XVIII. yüzyılda batıya girilen ilişkiler sonucu, XVIII. Ve XIX. Yüzyıl Osmanlı yapılarında, Avrupa, Barok, Rokoko ve ampir üslubunun etkileri görülmektedir. Türkler batıdan gelen bize farklı bir tarzda olan bu üslup anlayışını, kendi sanat zevkine göre yeniden ele alarak, yapıların iç ve dış dekorasyonunda kullanmak suretiyle farklı bir üslup ortaya koymuşlardır. Bu yıllarda da Avrupa sanatı etkisi altında Osmanlı sanatında yeni bir dönemin başlamasıyla birlikte İshak Paşa Sarayı, Doğu Anadolu Bölgesinde inşa edilen farklı bir yapı olarak karşımıza çıkmaktadır. Yapımı XVIII. Yüzyılda başlayıp XVIII. Yüzyılında sonlarında gerçekleştirilen sarayda, yapıldığı dönem etkisiyle gotik, barok, rokoko ve ampir üslubu etkilerinin görülmesinin yanı sıra, Türk sanatına yabancı olan yöresel Gürcü ve Kafkas etkilerinin de bir arada görüldüğü dikkat çeker. Ancak Avrupa’dan gelen bu barok, rokoko ve ampir etkili süslemeler, İstanbul yapılarında gördüğümüz tarzdan çok daha farklı bir şekilde ele alınmıştır. Bu süslemeler sarayın bulunduğu bölgen kaynaklandığı ifade edebileceğimiz Gürcü Kafkas ve İran motifleriyle yoğrularak, İshak Paşa Sarayına özgür bir takım motiflerin oluşumunun gerçekleştirdiğini gösterir. böyle bir yapının Osmanlı döneminde bir daha yapılmamış olmasıyla birlikte, başka bir yerde de benzerlerine rastlanmamaktadır.

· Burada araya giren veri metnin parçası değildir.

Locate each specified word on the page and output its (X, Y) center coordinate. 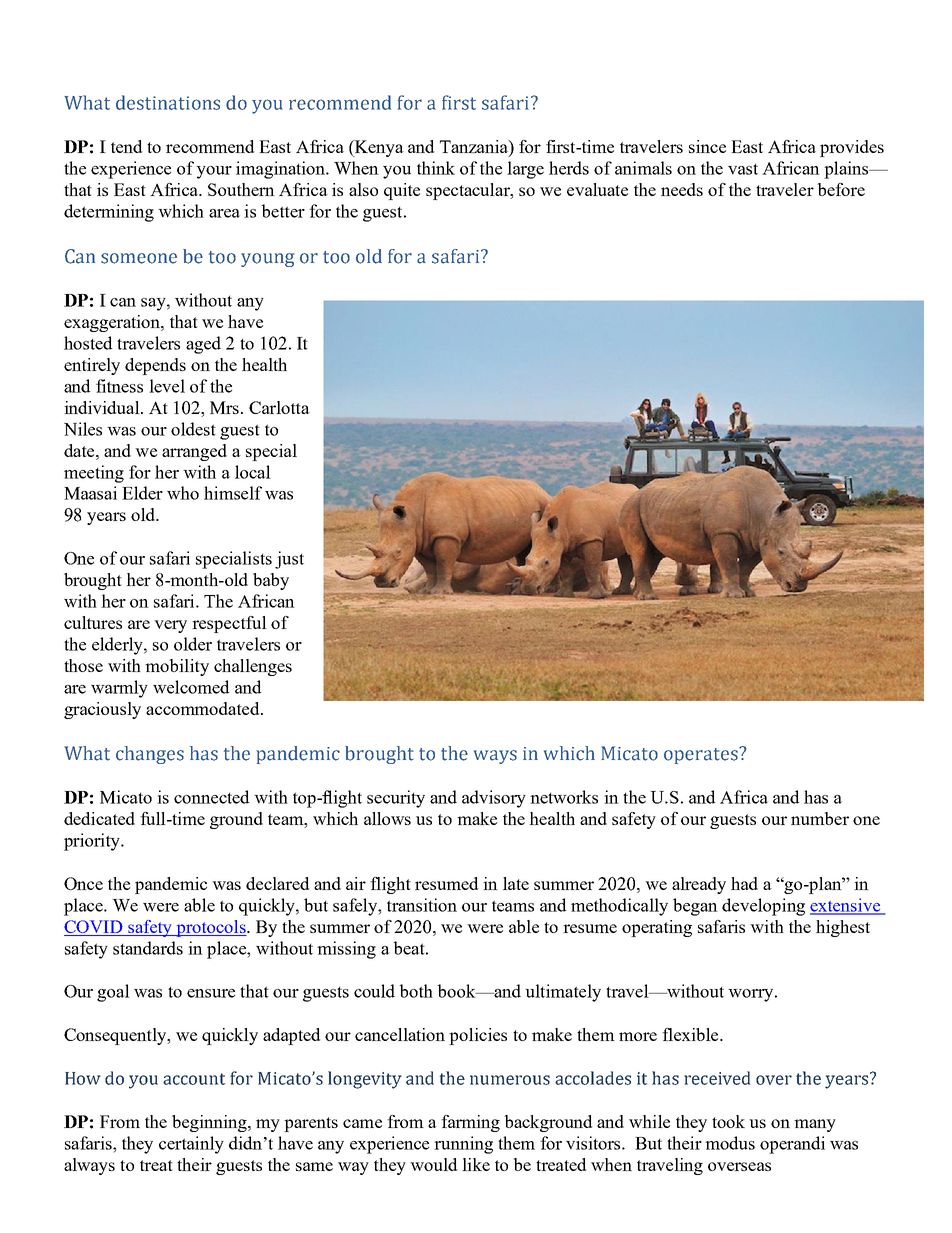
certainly (191, 1145)
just (289, 560)
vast (743, 169)
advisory (494, 799)
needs (682, 189)
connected (211, 797)
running (463, 1145)
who (183, 493)
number (820, 818)
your (214, 172)
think (436, 168)
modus (730, 1143)
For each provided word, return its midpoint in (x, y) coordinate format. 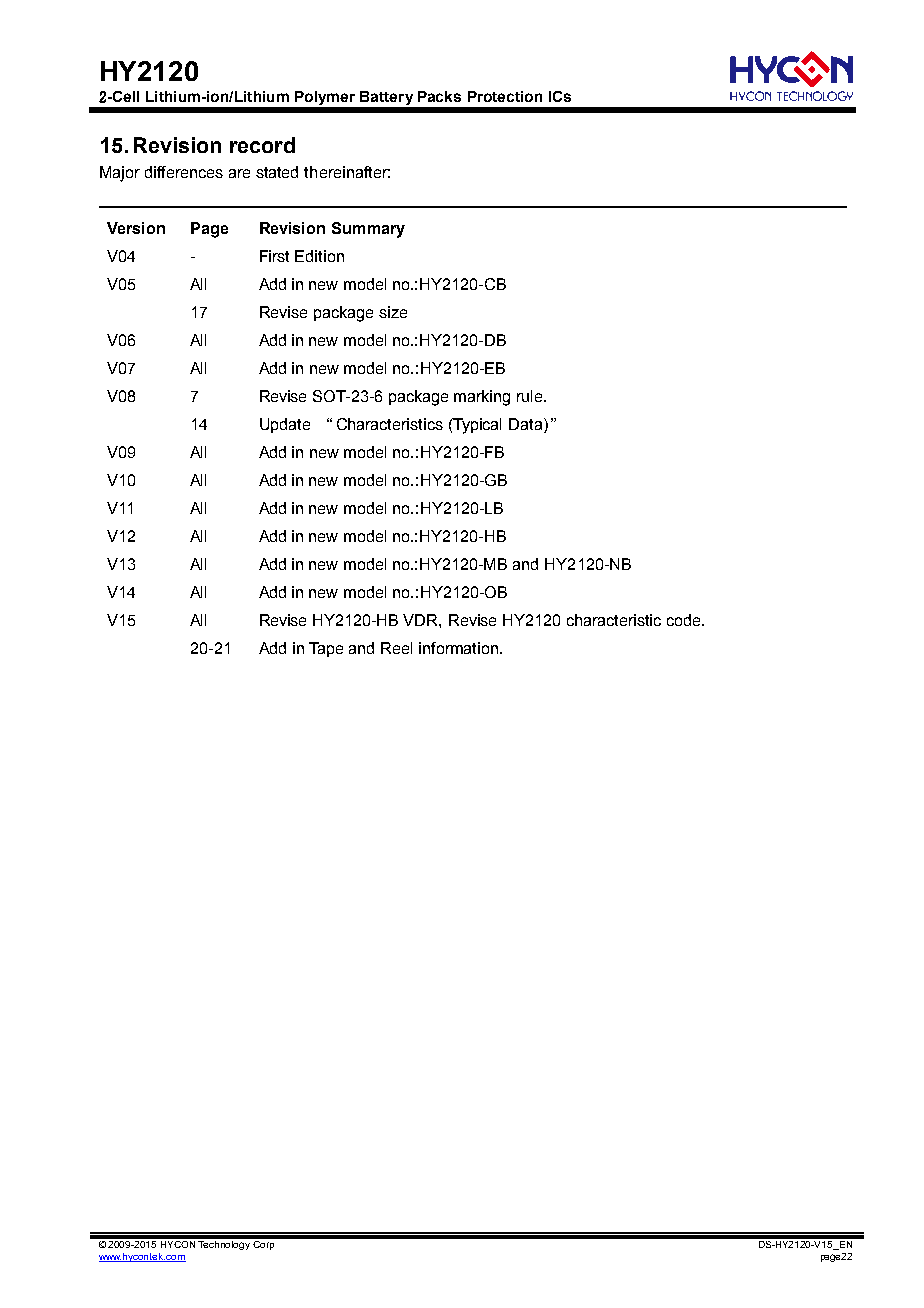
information (460, 648)
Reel (396, 648)
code (685, 620)
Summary (368, 230)
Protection (505, 96)
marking (482, 398)
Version (136, 228)
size (393, 312)
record (262, 145)
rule (531, 396)
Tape (326, 649)
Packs (439, 96)
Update (285, 425)
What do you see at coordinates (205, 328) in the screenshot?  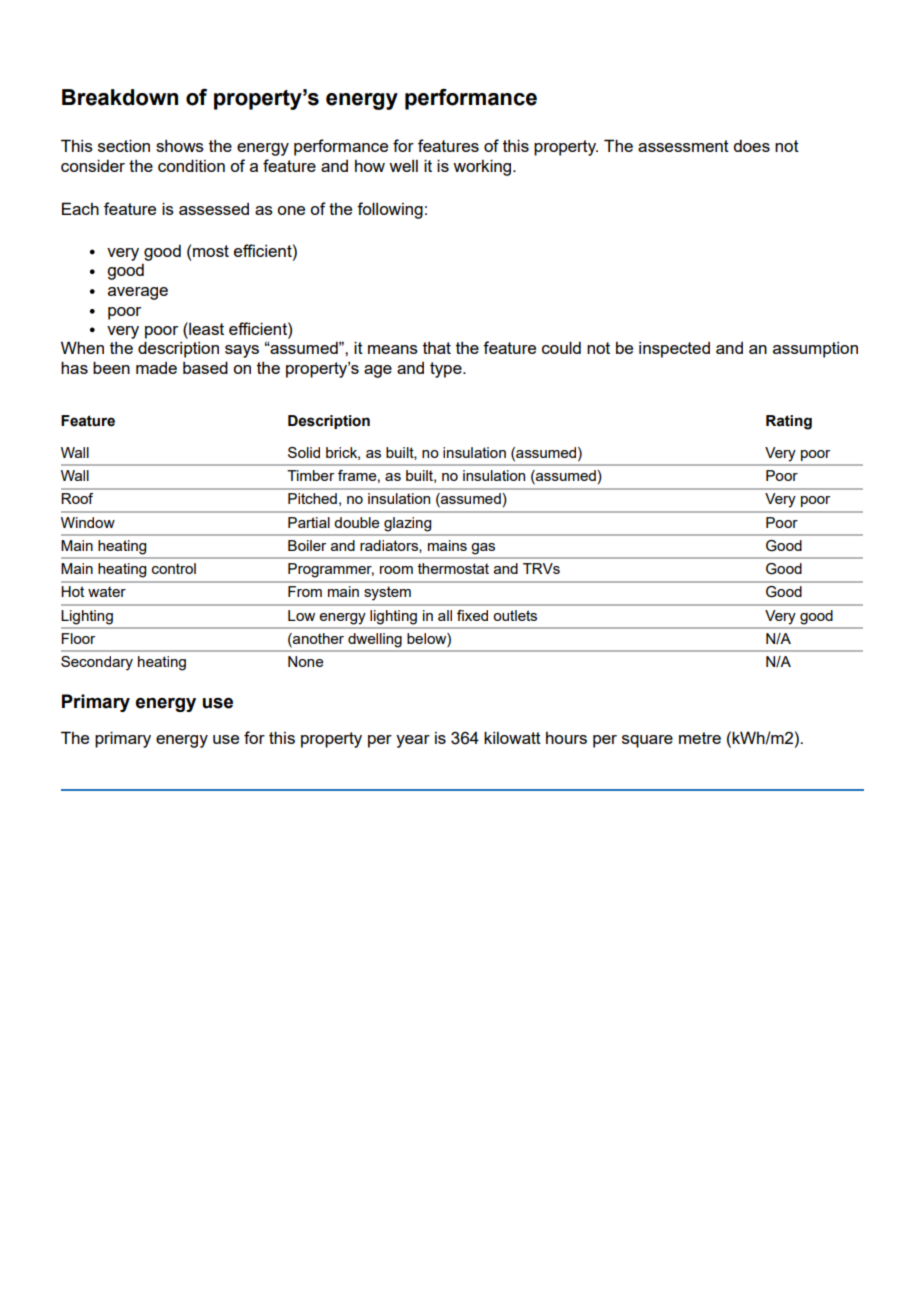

Farklı süslemeleriyle oldukça gösterişli bir yapıya sahip olan sarayda, süslemeler daha çok o çevredeki taş ocaklarından getirilmiş ve şekil verilmesi kolay olan yumuşak taş üzerine yüksek kabartma olarak yontulmuş ve bu kabartmalar, yapının bir çok yerinde dekoratif amaçla kullanılmıştır. Taş kabartma süslemelerinin sarayda yoğun olarak kullanılmasının yanı sıra ahşap ve kalem işi süslemelere de yer verilmiştir.

Sarayın yalnızca selamlık odalarından birinin kuzeye bakan cephesinde, aşağıdan yukarıya doğru insan, aslan ve kartal figürlerinden oluşan dört sıra ahşap konsollar dışında yapıda, bugüne ulaşan başka bir ahşap süslemeye rastlanmamaktadır. Şimdiye kadar hiçbir yapıda karşılaşmadığımız bir tarzda ele alınan bu konsolların tek örnek olarak karşımıza çıkması, süsleme açısından ayrı bir değer taşımaktadır. Üç ayrı figürün bir arada kullanıldığı bu süslemede yer alan insan, aslan ve kartal figürlerinin farklı yapılarda, farklı şekillerde tek başlarına ele alınmış örnekleriyle karşılaşılmaktadır. Konya kalesinde bulunan insan figürü Kayseri iç kalesinde yer alan aslan figürü ve Erzurum Çifte Minareli Medrese Portelindeki kartal figürü saraydaki figürlere sembolik olarak aynı anlamı taşısalar dahi, farklı formlara sahip olmasıyla farklılık göstermektedir. İshak Paşa Sarayındaki konsolların daha detaylı ele alınmış olması, heykel tarzında olması ve ahşap malzeme kullanılmasıyla da diğer yapılarda gördüğümüz insan, aslan ve kartal figürlerinden farklı bir tarzda işlendiği dikkat çeken üç figürün, bir arada kullanılması da figür anlayışına farklı bir yaklaşımın göstergesidir.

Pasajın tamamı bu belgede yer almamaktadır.